Of the many cuisines I have tried so far, the one cuisine that has a special place in my heart is Indian Chinese a.k.a. Chindian. The food that for many years passed off as Chinese food in India. The chowmein from the roadside seller to the exotic(!) veg Munchurian with gravy, we have all had it at some point or another and we have liked it too. The Chinese may not recognise it but us desis do and sometimes that is all that matters.
So when I picked up a cauliflower in an attempt to include more vegetables in my daily diet, the only thing that popped in my head was to make some really quick Gobi (Cauliflower) manchurian, which teamed perfectly with the winter chill. And all it took was 20 mins. Here's how it goes, lazy cooks:
For Florets
1 medium size cauliflower, broken into medium sized florets
1/2 cup corn flour
5 tablespoons all purpose flour (maida)
1/2 teaspoon garlic paste
1/2 teaspoon ginger paste
Oil, for deep frying
Salt to taste
Approximately 1/2 cup water
For the Sauce
1½ teaspoons garlic paste
2 teaspoons ginger paste
2 green chillies, finely chopped
1 large onion, finely chopped
1 small green capsicum, finely chopped
1½ tablespoons soy sauce
1/2 tablespoon chilli sauce
2 tablespoons tomato ketchup or tomato sauce
2 tablespoons oil
2 tablespoons spring onion, finely chopped (for garnishing, optional)
Salt as per taste
Method
For the florets
1. Boil the florets in salted water for 4 mins, drain water and set aside
2. In a bowl, mix all purpose flour, corn flour, ginger paste, garlic paste and salt. Add water little by little and stir to make a batter. the thickness of the batter should be similar to thickness of dosa batter. Add all florets in batter and mix well. Ensure that the batter coats the florets evenly.

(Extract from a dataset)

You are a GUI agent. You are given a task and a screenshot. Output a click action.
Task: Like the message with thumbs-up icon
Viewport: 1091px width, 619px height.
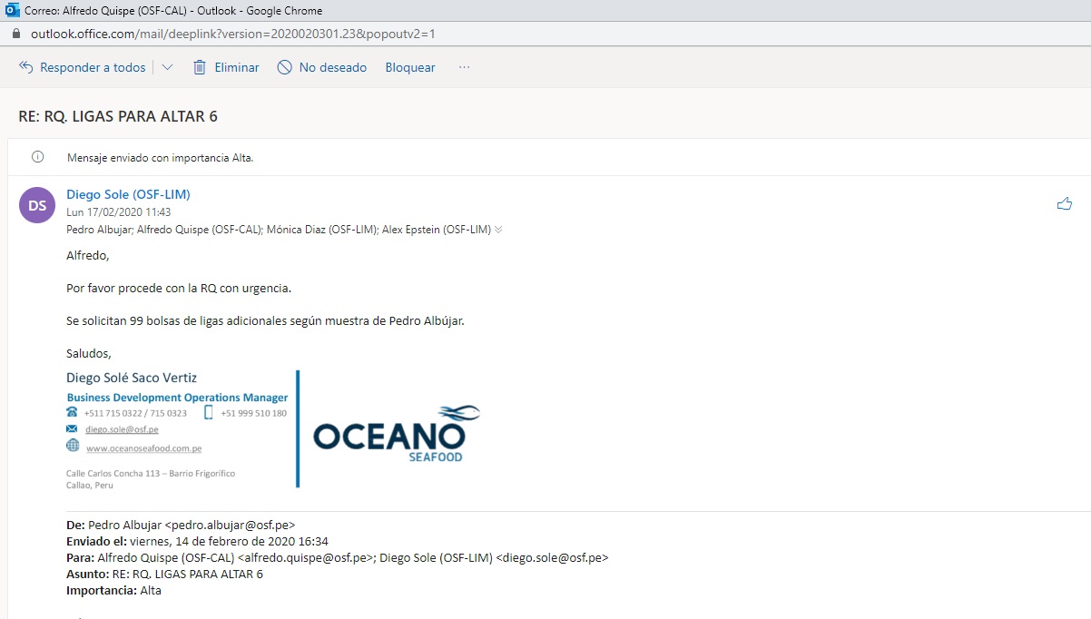pyautogui.click(x=1065, y=204)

3. Heat oil in pan over medium flame and deep fry the florets in small batches of 6 to 8 till they turn golden brown. Drain and transfer the deep fried florets to plate with paper napkin on it to soak excess oil.
For the sauce
1. Heat 2-tablespoons of oil in a wide, thin-bottomed pan or wok on medium flame. Add ginger paste, garlic paste, chopped green chillies, chopped capsicum and chopped onion.
2. Sauté them on high flame for 3-4 minutes to eliminate the raw flavour of ginger and garlic.
3. Add soy sauce, tomato ketchup, chilli sauce and salt. Stir continuous and cook for a minute
4. Toss in the deep fried florets and mix all ingredients (florets and the sauce) on high flame for a minute.
Voila! it's ready to be plated and served hot with a generous sprinkling of finely chopped spring onions.